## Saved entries
<<<<

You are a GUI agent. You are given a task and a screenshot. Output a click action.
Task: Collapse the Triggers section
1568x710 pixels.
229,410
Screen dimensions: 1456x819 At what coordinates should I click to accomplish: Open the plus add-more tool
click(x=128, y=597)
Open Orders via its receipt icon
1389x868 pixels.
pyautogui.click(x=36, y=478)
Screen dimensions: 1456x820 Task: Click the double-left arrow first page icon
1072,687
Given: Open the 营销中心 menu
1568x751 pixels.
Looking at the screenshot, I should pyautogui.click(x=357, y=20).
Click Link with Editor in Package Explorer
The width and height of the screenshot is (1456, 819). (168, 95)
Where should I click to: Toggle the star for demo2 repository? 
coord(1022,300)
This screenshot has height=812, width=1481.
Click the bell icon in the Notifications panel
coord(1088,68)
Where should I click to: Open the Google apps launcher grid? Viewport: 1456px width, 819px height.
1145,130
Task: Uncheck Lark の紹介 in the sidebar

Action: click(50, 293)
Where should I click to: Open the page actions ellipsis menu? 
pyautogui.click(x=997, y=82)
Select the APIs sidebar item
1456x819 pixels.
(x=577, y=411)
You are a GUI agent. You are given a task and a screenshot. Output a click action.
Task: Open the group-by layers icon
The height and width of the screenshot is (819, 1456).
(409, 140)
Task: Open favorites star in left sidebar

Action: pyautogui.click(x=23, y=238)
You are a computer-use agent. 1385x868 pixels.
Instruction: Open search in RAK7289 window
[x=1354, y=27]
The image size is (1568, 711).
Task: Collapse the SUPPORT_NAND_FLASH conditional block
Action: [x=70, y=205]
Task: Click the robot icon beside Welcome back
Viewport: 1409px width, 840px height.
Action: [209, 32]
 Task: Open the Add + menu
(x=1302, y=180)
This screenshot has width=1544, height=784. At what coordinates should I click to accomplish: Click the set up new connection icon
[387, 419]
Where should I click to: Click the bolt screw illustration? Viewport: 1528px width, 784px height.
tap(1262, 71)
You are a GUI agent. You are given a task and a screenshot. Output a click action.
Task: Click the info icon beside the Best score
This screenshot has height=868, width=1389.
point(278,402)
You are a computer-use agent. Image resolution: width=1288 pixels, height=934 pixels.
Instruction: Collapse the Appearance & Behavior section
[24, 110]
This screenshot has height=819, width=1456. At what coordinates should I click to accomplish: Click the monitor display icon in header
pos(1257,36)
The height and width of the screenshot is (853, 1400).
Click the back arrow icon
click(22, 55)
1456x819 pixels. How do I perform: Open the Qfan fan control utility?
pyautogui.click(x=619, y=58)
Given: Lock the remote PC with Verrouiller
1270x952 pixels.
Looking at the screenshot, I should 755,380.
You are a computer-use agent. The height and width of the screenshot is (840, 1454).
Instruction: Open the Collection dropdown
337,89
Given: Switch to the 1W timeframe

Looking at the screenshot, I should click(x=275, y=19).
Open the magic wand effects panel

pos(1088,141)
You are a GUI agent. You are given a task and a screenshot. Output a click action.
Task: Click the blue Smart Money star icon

>>>>

## Task requirements
Every line of the records containing the word "beside" must appear in the answer.

## Reply
Task: Click the robot icon beside Welcome back
Task: Click the info icon beside the Best score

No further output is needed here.